Modi at the launch of the Make in India program.

In September 2014, Modi introduced the Make in India initiative to encourage foreign companies to manufacture products in India, with the goal of turning India into a global manufacturing hub.[3][14] Supporters of economic liberalisation supported the initiative, while critics argued it would allow foreign corporations to capture a greater share of the Indian market.[3] In order to enable the construction of private industrial corridors, the Modi administration passed a land-reform bill that allowed it to acquire private agricultural land without conducting a social impact assessment, and without the consent of the farmers who owned it.[15] Under the previous bill, the government had required the consent of 80% of the owners of a piece of property before acquiring it for a private project: this requirement was waived.[16] The bill was passed via an executive order after it faced opposition in parliament, but was eventually allowed to lapse.[16]

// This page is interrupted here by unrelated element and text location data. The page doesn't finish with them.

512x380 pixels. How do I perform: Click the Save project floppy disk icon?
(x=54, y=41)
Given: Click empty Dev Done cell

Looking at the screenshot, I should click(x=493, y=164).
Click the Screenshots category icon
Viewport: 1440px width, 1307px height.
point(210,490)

The government substantially increased the percentage of central revenue directly granted to states, while decreasing the amount granted through various central government programs. Overall, states' share of revenue increased marginally.[11] The criteria upon which individual states' allocation was determined were changed, such that the revenue to 19 states increased, and that of 10 states decreased. Only one of the ten states was ruled by the BJP when the policy was enacted.[11]

The government signed large deals with General Electric and Alstom to supply India with 1,000 new diesel locomotives, as part of an effort to reform the Indian railway, which also included privatisation efforts.[17][18] In December 2015, Modi's government signed an agreement with Japan to jointly build a bullet train system linking Mumbai and Ahmedabad.[19] The Indian government put forward a plan on converting 101 rivers into national waterways for the transport of goods and passengers. The government also began an ambitious program to increase the number of highways in the country,[20][21] allocating 700 billion (US$10 billion) to the project.[3]

On 25 June 2015, Modi launched a program intended to develop 100 smart cities.[22] The "Smart Cities" program is expected to bring IT companies an extra benefit of 20 billion (US$300 million).[23] He also launched a "smart villages" initiative, under which villages would be given Internet access, clean water, sanitation, and low-carbon energy, with Members of Parliament overseeing the program's implementation. The program had a stated goal of at least 2,500 smart villages by 2019.[23]

Give up LPG subsidy is a campaign launched in March 2015 by the Indian government led by Narendra Modi.It is aimed at motivating LPG users who can afford to pay the market price for LPG to voluntarily surrender their LPG subsidy.[24] As at 23 April 2016 1 crore ( 10 million) people had voluntarily given up the subsidy.[25] The surrendered subsidy is being used by the government to provide cooking gas connections to poor families in rural households free of cost.[26] Maharashtra, Uttar Pradesh, Karnataka, Delhi and Tamil Nadu are the top five states to give up the subsidy.[27]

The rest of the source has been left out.